Mientras se produce el ordeño de la tarde, hablamos con Sergio, el marido de María, quien vigila, cuida y mima a las vacas con denuedo; incluso por las noches, desde la cámara conectada a su móvil, por si acaece un parto nocturno y él debe acercarse de inmediato. Nos cuenta el día en que Jesús Calleja sorprendió a María con su helicóptero en el estelar helipuerto de paja que se acomodó para su llegada, cuando grabaron en Ramales de la Victoria un programa con motivo del descubrimiento del segundo pozo vertical más profundo del mundo, de 435 metros. Ramales posee además otras dos riquezas primitivas: las cuevas de Cullalvera y Covalanas. Tuvimos la suerte de visitar la primera, entre luces y sombras embrujadas y bosquejos rojos trazados por la mano de Adán sobre las paredes rocosas, ribeteadas de estalactitas en permanente estado de crecimiento.
Un ternero de un blanco impoluto, que nació hace apenas unos días, bebe la leche de su madre, que aún se balancea recién vertida en el cubo azul. Sergio decide sacarlo de la celda para que mueva las patas y socialice con nosotros. Nos dice que, como aún no le han crecido los dientes, podemos meter la mano en la boca, que el ternero transforma en apetecible chupete. El caso es que el ternero gusta demasiado de su chupete, y allá donde uno se mueva arrastra la mano, irremediablemente unidos los dos. Al levantar la vista es maravillosa la extensión que a los ojos ofrece el valle de Soba, con sus casas desparramadas y un verdor que parece nuevo e interminable. No hay ruido apenas, y el oído aguza su sentido permitiendo escuchar hasta el más mínimo roce de las hierbas, hasta el más suave balanceo de los árboles. El viento orea el horizonte y, desde esta altura encomiable, el valle no tiene fin. La plenitud del instante lleva a sentir que la belleza está aquí y no en otra parte.

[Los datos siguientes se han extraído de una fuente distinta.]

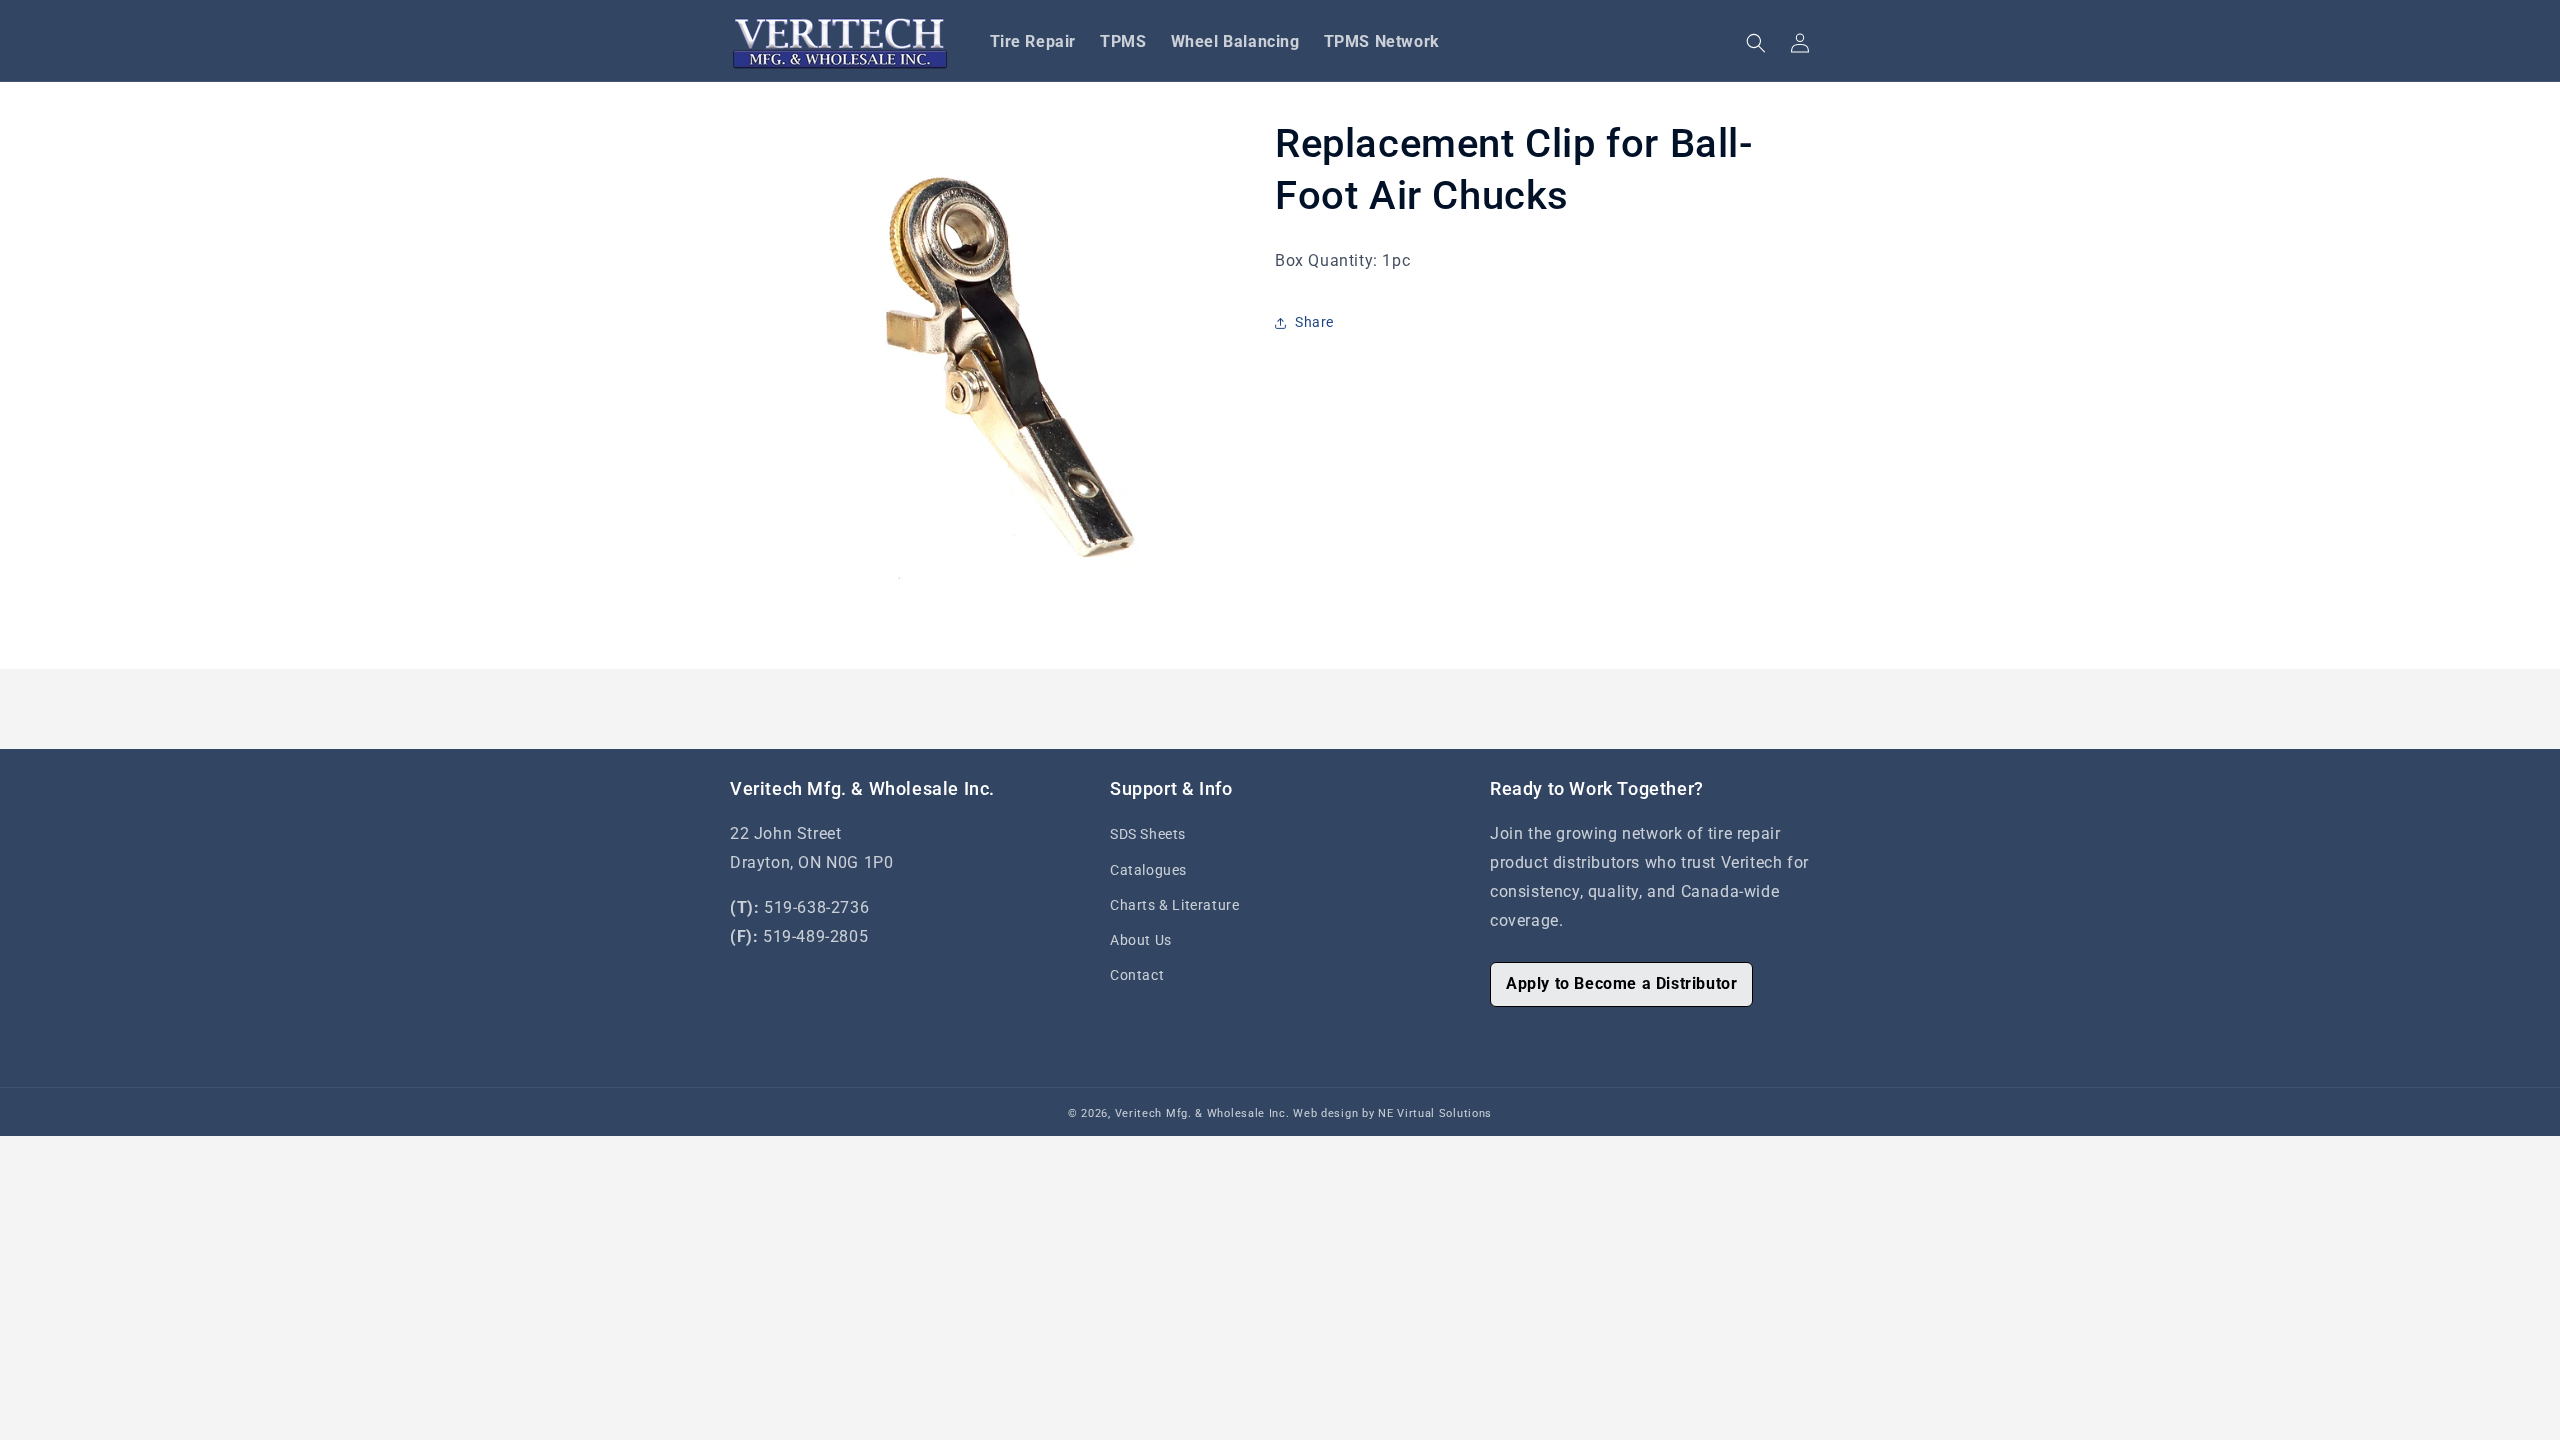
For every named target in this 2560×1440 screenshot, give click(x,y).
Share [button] (1314, 322)
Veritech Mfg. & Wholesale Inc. (1202, 1113)
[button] (1756, 43)
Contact (1137, 975)
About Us (1141, 940)
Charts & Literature (1174, 905)
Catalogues (1148, 870)
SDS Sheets (1148, 834)
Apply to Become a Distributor (1621, 983)
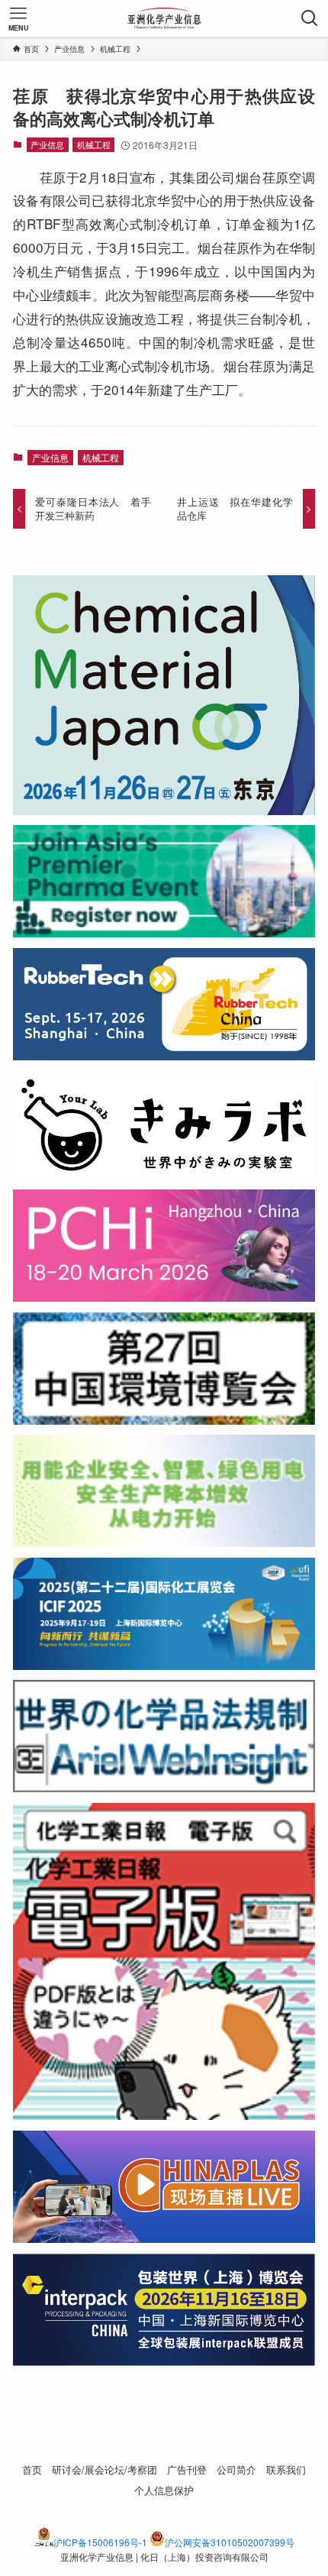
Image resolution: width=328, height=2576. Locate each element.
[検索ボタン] (309, 18)
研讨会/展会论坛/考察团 (104, 2469)
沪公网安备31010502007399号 (229, 2542)
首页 (32, 2469)
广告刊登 (187, 2469)
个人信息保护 (164, 2490)
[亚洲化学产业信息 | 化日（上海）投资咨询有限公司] (164, 18)
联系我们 (286, 2469)
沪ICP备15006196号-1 (100, 2542)
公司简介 (236, 2469)
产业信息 (47, 144)
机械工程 (94, 144)
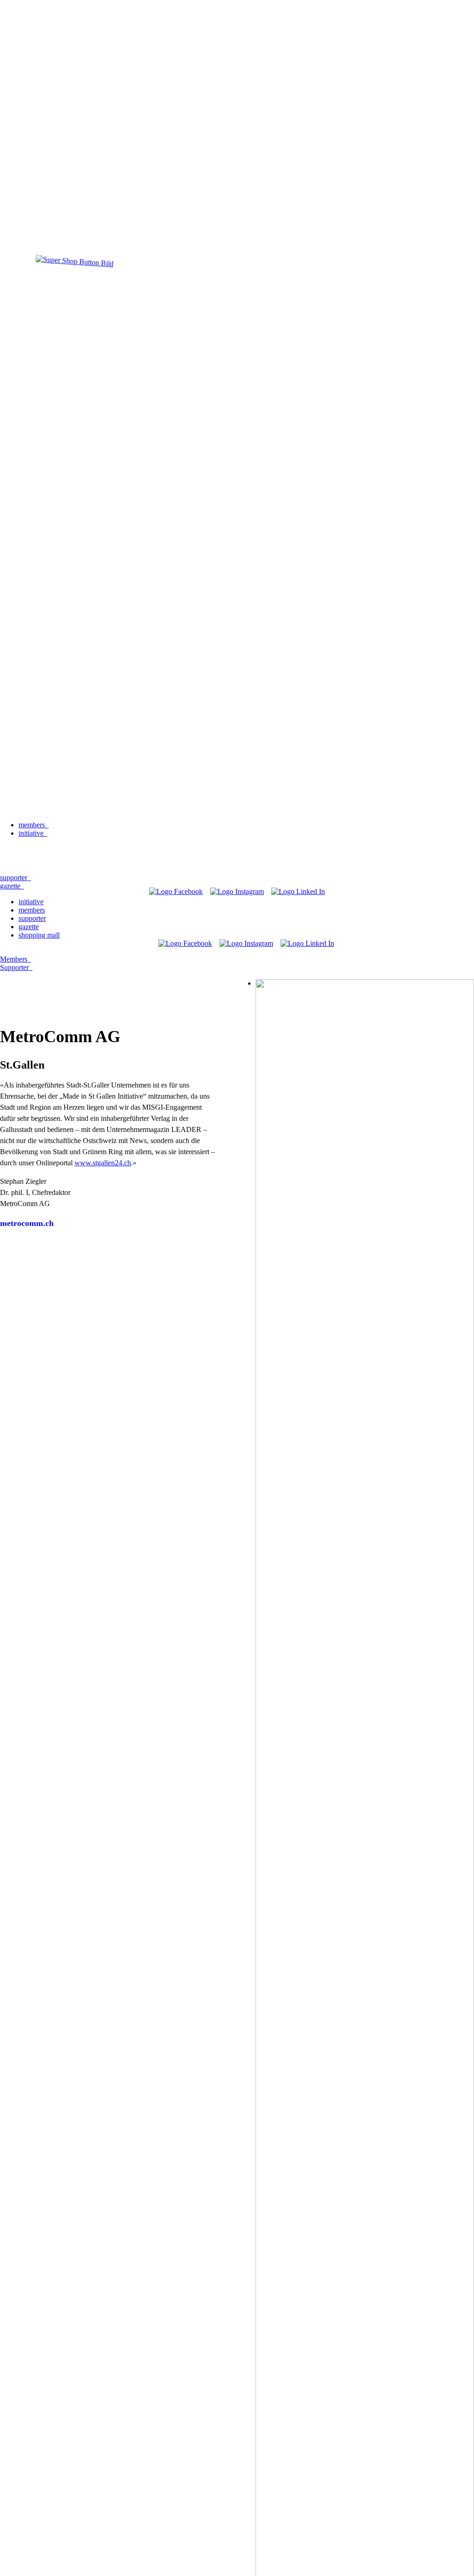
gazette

En el camino de vuelta, vuelven a aparecer las curvas y los árboles de antes, y las casas, más generosas ahora, dejan ver algunas luces por entre las cortinas; pero ya no se divisa al labrador diligente, que se habrá quitado su sombrero dispuesto al descanso en el lecho. O acaso se estará preparando para esta noche, en la que se celebra, como cada 7 de julio en Ramales, la fiesta tradicional de la Verbena del Mantón. Ya imagino sus calles pulcras y escuetas -con su plaza tranquila y gris y, de fondo, rodeándolo todo, el verde interminable-, lucidas con adorno de luces, vestidos de época y música alegre. El valle queda atrás, ya cubierto por el manto del sueño, y nosotros hemos llegado al portal. Una palabra de corazón para María y su encantadora familia: «Gracias». Ha caído la noche. El cielo y la plaza encienden sus luces y comienza la fiesta en Ramales.